# Object Detection and Segmentation with YOLOv8

This notebook uses YOLOv8 to perform object detection and segmentation on keyframes from videos, using COCO dataset classes.

## 1. Install required libraries

In [None]:
# Install required libraries
import sys
import subprocess

# Install packages using subprocess
!pip install -q torch torchvision
!pip install -q ultralytics
!pip install -qopencv-python-headless
!pip install -qgdown
!pip install -qmatplotlib
!pip install -qPillow

## 2. Download data from Google Drive

In [None]:
# Configure batch and Google Drive IDs
BATCH_NAME = "L01"  # Batch name (L01, L02, L03, ...)
BATCH_ID = "14MeYV2WBWwldMDGRrpG9s7vz8triwbWr"  # ID for L01.zip

# Create data directory if it doesn't exist
import os
if not os.path.exists('data'):
    os.makedirs('data', exist_ok=True)

# Download batch (keyframes) from Google Drive
print(f"Downloading batch {BATCH_NAME}...")
import gdown
gdown.download(id=BATCH_ID, output=f"data/{BATCH_NAME}.zip", quiet=True)

# Unzip the downloaded file
import zipfile
with zipfile.ZipFile(f"data/{BATCH_NAME}.zip", 'r') as zip_ref:
    zip_ref.extractall('./')

print("Data downloaded successfully!")

# Create directory for detection results
if not os.path.exists('detection_results'):
    os.makedirs('detection_results', exist_ok=True)

print("Data downloaded successfully!")

## 3. Import libraries

In [None]:
# Import required libraries
import os
import json
import glob
import torch
import cv2
import numpy as np
import matplotlib.pyplot as plt
from tqdm.notebook import tqdm
from PIL import Image
from ultralytics import YOLO
# Custom JSON encoder to handle numpy types
class NumpyEncoder(json.JSONEncoder):
    def default(self, obj):
        if isinstance(obj, np.integer):
            return int(obj)
        if isinstance(obj, np.floating):
            return float(obj)
        if isinstance(obj, np.ndarray):
            return obj.tolist()
        return super(NumpyEncoder, self).default(obj)

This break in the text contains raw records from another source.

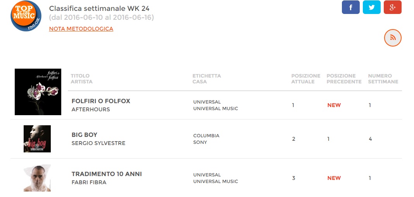
Task: Select the Big Boy title
Action: 85,135
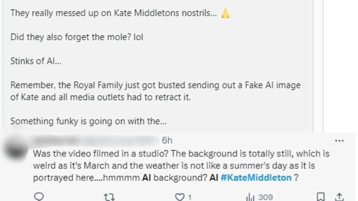Open view analytics bar chart icon

[x=250, y=197]
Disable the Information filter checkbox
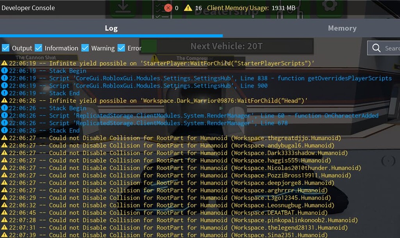Screen dimensions: 400x238 39,48
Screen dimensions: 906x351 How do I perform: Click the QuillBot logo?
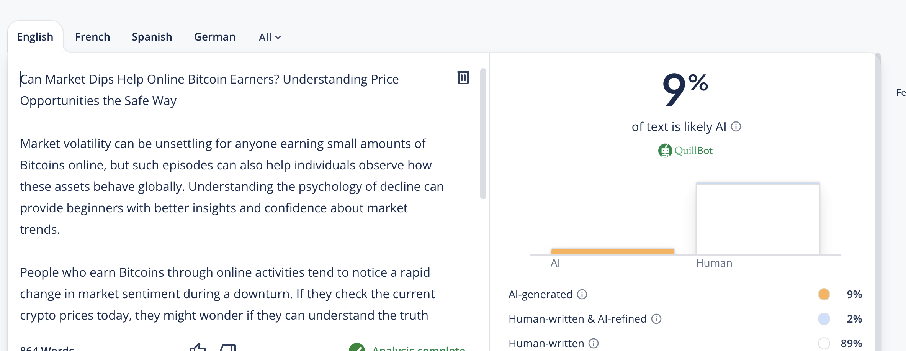[685, 151]
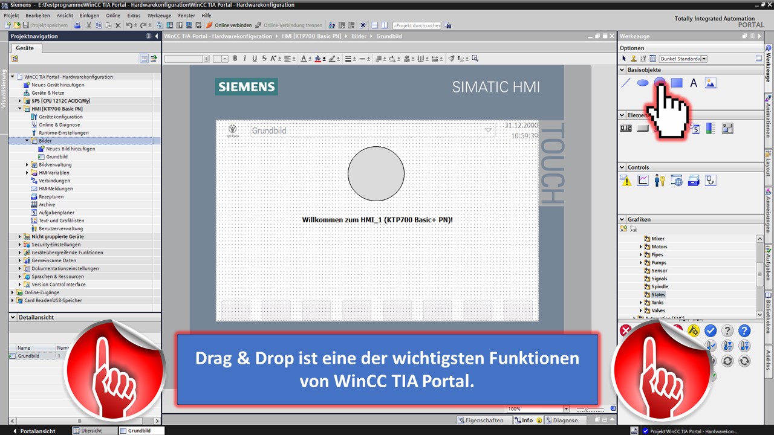Image resolution: width=774 pixels, height=435 pixels.
Task: Click the Projekt durchsuchen search field
Action: (x=417, y=25)
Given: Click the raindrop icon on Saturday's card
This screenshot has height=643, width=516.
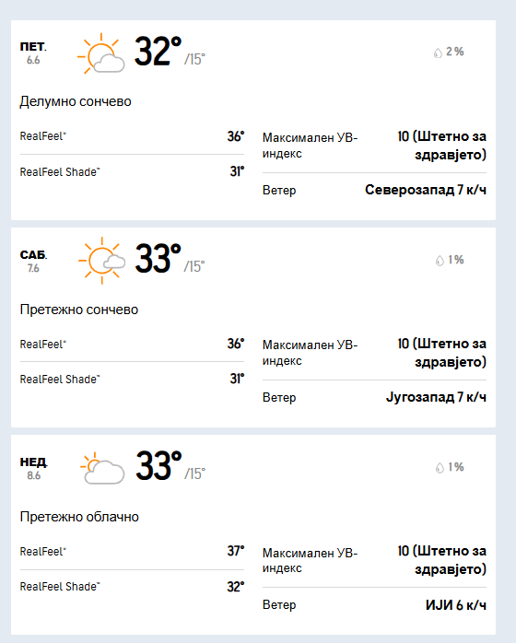Looking at the screenshot, I should (x=440, y=261).
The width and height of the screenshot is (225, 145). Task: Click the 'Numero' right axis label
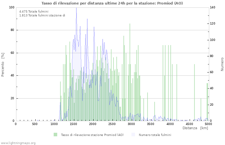pyautogui.click(x=222, y=64)
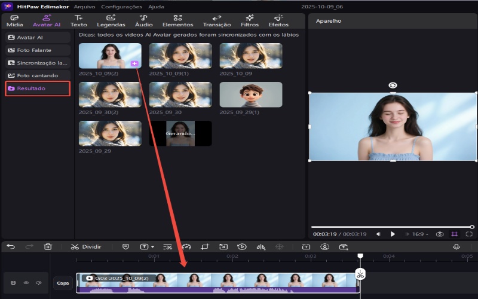Enter fullscreen preview mode
This screenshot has width=478, height=299.
(469, 234)
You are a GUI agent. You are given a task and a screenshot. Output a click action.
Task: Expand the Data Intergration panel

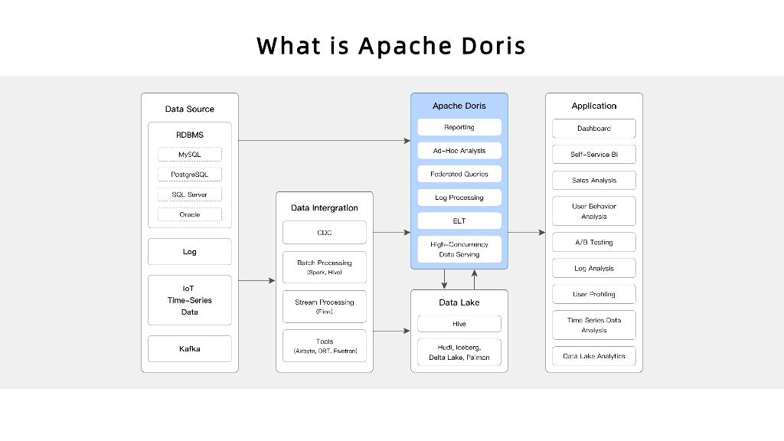pos(325,207)
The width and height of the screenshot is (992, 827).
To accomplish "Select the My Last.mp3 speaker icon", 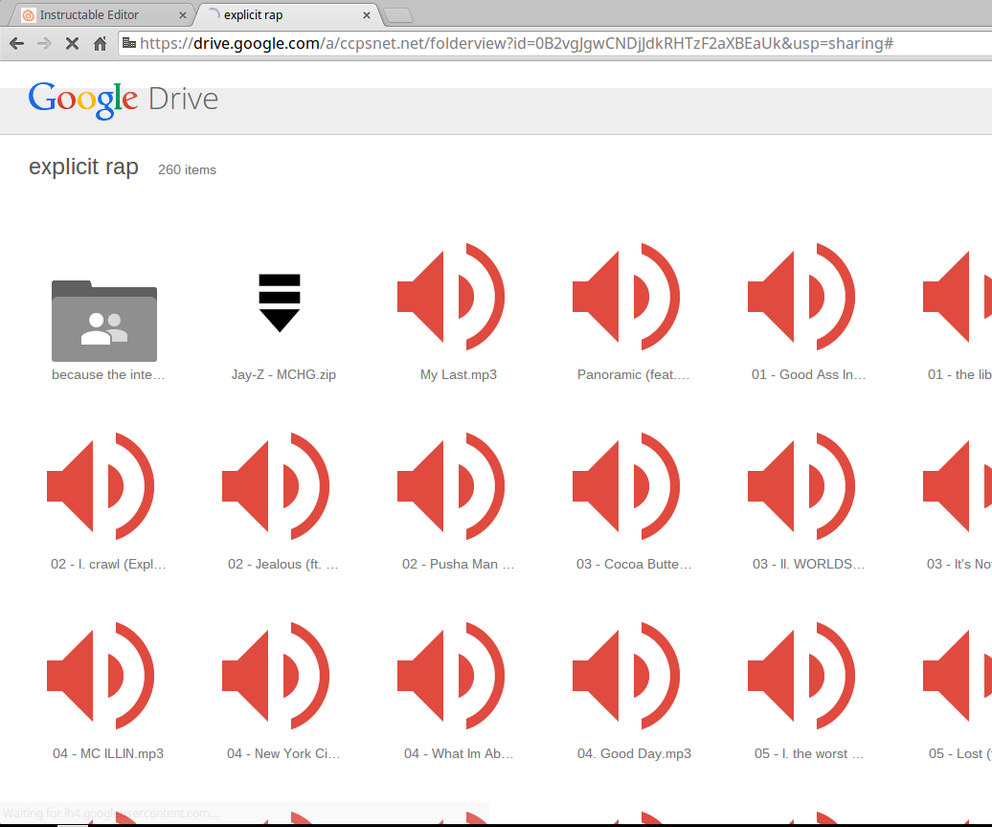I will tap(451, 297).
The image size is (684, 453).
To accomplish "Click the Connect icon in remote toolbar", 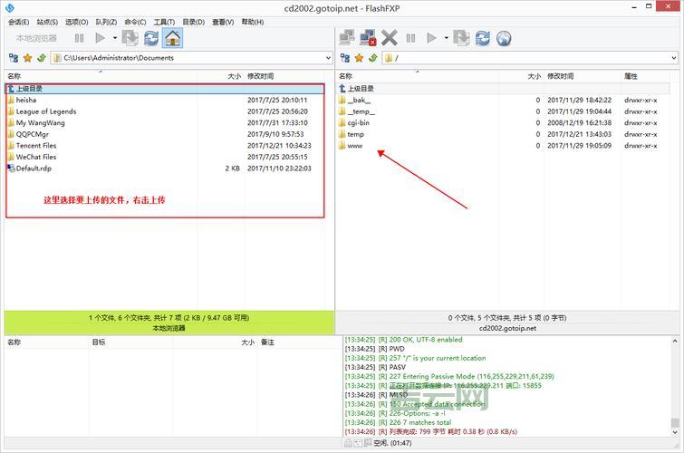I will coord(346,38).
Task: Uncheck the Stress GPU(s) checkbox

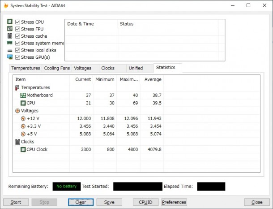Action: click(x=17, y=57)
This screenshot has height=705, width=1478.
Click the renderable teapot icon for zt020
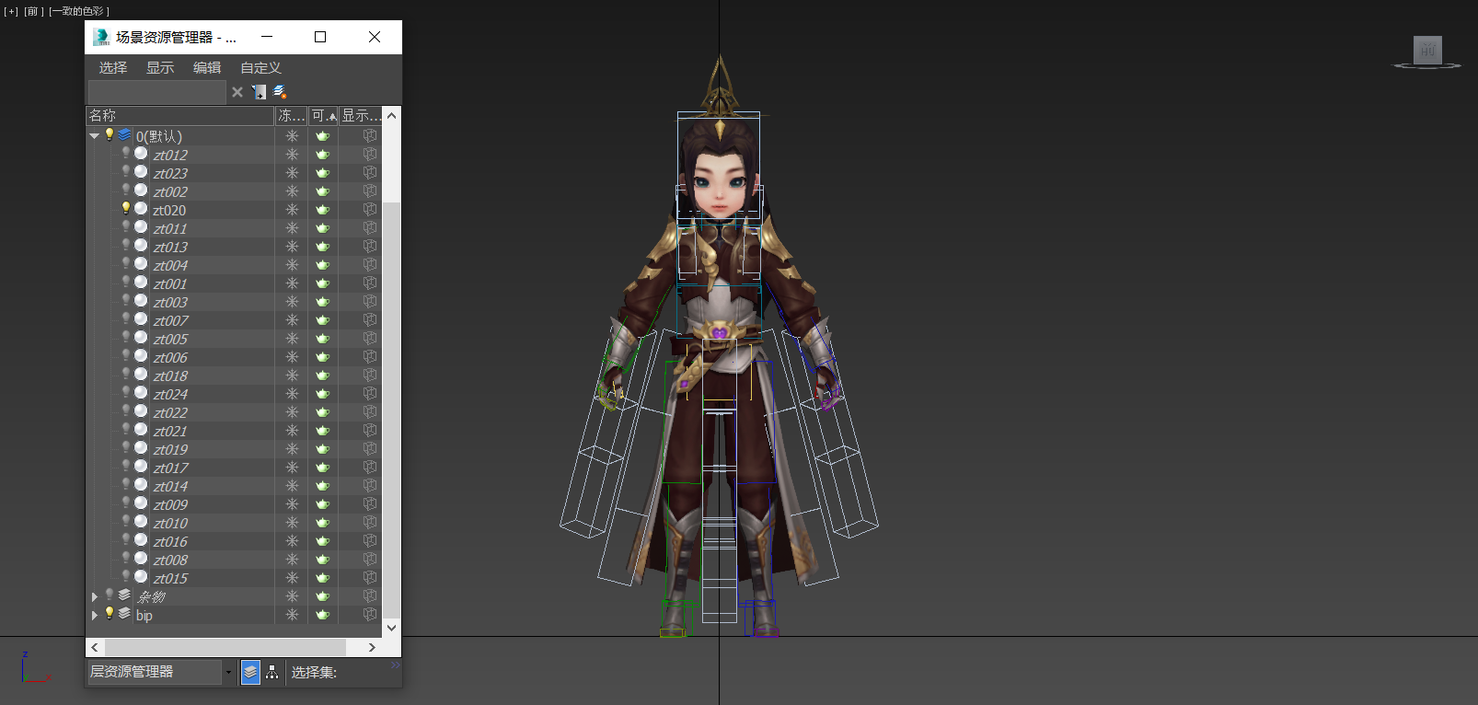pyautogui.click(x=323, y=210)
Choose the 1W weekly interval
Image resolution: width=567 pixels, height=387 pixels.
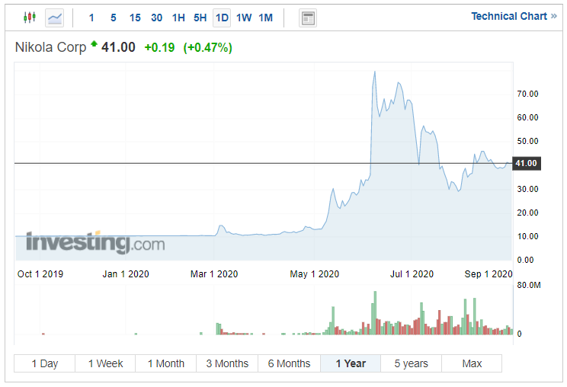click(x=244, y=18)
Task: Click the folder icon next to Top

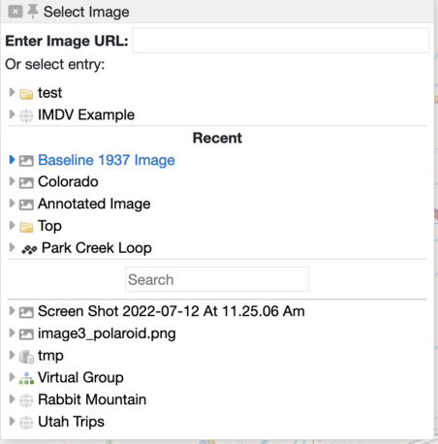Action: [x=26, y=227]
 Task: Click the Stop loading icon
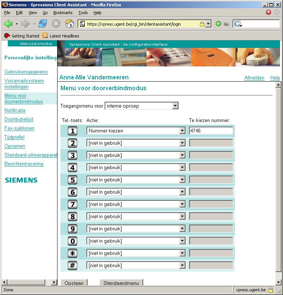tap(56, 24)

# Handle Google Drive connection if running in Colab
try:
    from google.colab import drive
    try:
        drive.mount('/content/drive')
        print("[INFO] Google Drive connected via Colab")
    except NotImplementedError:
        print("[INFO] Current environment does not support mounting Google Drive via Colab")
        # In Kaggle, data is accessed directly from the current directory
except ImportError:
    print("[INFO] Not running in Colab, skipping Google Drive mount")

## 4. Check environment

In [None]:
# Check GPU
if torch.cuda.is_available():
    device_count = torch.cuda.device_count()
    current_device = torch.cuda.current_device()
    device_name = torch.cuda.get_device_name(current_device)
    
    print(f"Number of GPUs: {device_count}")
    print(f"Current GPU: {current_device}")
    print(f"GPU name: {device_name}")
    print(f"CUDA version: {torch.version.cuda}")
else:
    print("CUDA not available. Check NVIDIA drivers and PyTorch CUDA installation.")

## 5. Configure batch and video indices

In [None]:
# Configure batch processing
START_VIDEO_INDEX = 1  # Start from V001
BATCH_SIZE = 8  # Process 8 videos at a time

# Define paths
BATCH_PATH = BATCH_NAME  # Example: "L01"

# Get list of videos in the batch
videos = sorted(glob.glob(os.path.join(BATCH_PATH, "V*")))

# Define paths
BATCH_PATH = BATCH_NAME  # Example: "L01"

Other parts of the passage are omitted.